Things to do
a. According to the text about SBG's health plan costs, what did Chatham County spend per employee per year in 2010?
b. Please duplicate the stretch of the text about SBG's health plan costs from "To its credit, SBG’s" through "premium growth rate)." without any changes.
c. Pick up the text about SBG's health plan costs after its final sentence and write what comes next.

Text for analysis
:::::
To its credit, SBG’s vision is long term and bigger than its own members’ immediate interest. Mr. Rost is proud of his members’ wellness/prevention efforts and says that, in his experience, those that deploy these approaches have lower overall costs than those who don’t. His group has had a hand in developing model disease management programs for SBG’s members. And SBG takes it as an article of faith that their efforts on behalf of members should also improve the health status and lower the health cost burden of the larger Savannah community.

healthcare premiumsTheir results have been compelling. In the decade leading up to 2010, the average cost per employee of SBG’s members grew at less than half the 90 percent national rate of premium inflation, by only 44 percent (a 4.1 percent annual premium growth rate).

SBG’s members’ health plans outperformed those of Savannah’s non-SBG firms as well. For example, in 2010 the City of Savannah, an SBG member, spent just under $23 million for group health coverage on 3,250 employees and their families, an average cost per employee per year (PEPY) of $7,007. Chatham County, not an SBG member, came in at $12,619 PEPY, or 80 percent higher. To put that difference into perspective, assume that, all else being equal, the County handed over an additional $5.6 million per 1,000 employees to Savannah’s provider community.

Hard savings numbers like this are rare from business health coalitions, and beg the question, “What did SBG do differently?” One answer is that they have gone beyond merely collecting, analyzing and posting data. They have not merely hoped that their actions will encourage their members’ purchasing behaviors. Instead, SBG has become an active change agent for its members.
:::::
Provided material
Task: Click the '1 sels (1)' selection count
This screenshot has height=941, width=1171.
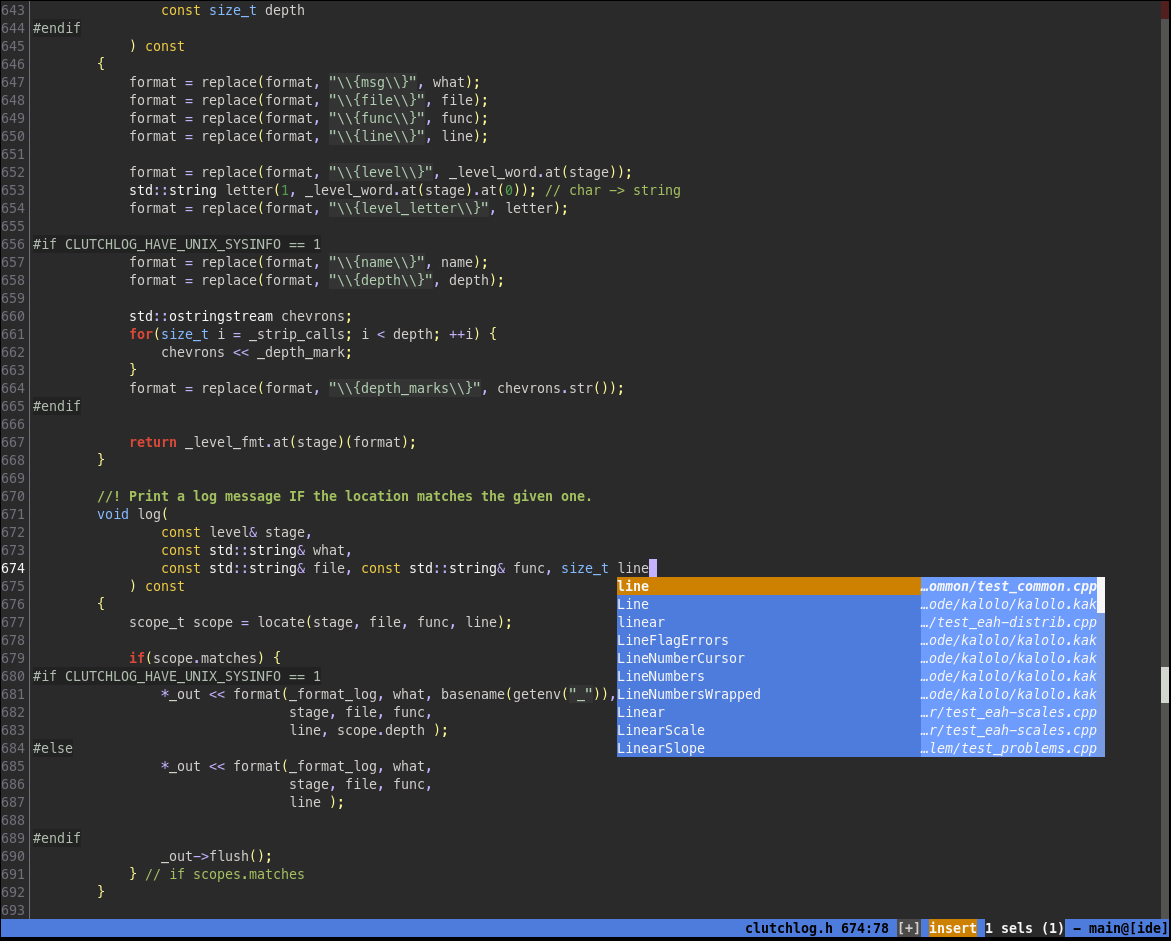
:::::
Your written answers
a. $12,619 per employee per year.

b.
To its credit, SBG’s vision is long term and bigger than its own members’ immediate interest. Mr. Rost is proud of his members’ wellness/prevention efforts and says that, in his experience, those that deploy these approaches have lower overall costs than those who don’t. His group has had a hand in developing model disease management programs for SBG’s members. And SBG takes it as an article of faith that their efforts on behalf of members should also improve the health status and lower the health cost burden of the larger Savannah community.

healthcare premiumsTheir results have been compelling. In the decade leading up to 2010, the average cost per employee of SBG’s members grew at less than half the 90 percent national rate of premium inflation, by only 44 percent (a 4.1 percent annual premium growth rate).

c.
This approach has also undoubtedly transformed, to some degree, the way medicine is practiced in Savannah, though the performance numbers of non-SBG firms’ suggest that this is still only marginal. High performing physicians, hospitals and other services are identified and rewarded with preferred status. Low performing ones are, to the degree possible, bypassed. In other words, SBG’s members have used a variety of market forces to convey that they will actively seek higher value care. They insist that a community’s prosperity is tied to health value that does not place an unreasonable burden on purchasers.

The challenge now is to replicate what Gary and SBG have learned and make their knowledge and tactics readily available to employers and coalitions around the country. SBG has a history of sharing and would undoubtedly be amenable. The question now is whether, faced with untenable health care cost burdens, employers around the country will finally band together to begin to heal health care.

Market-based employer collaboratives like SBG can create successful results anywhere. Of course, bringing health care back into balance will also require that employers collaborate on policy, establishing a way to monitor and be a counterweight to the health care industry’s domination of Congress and the legislatures.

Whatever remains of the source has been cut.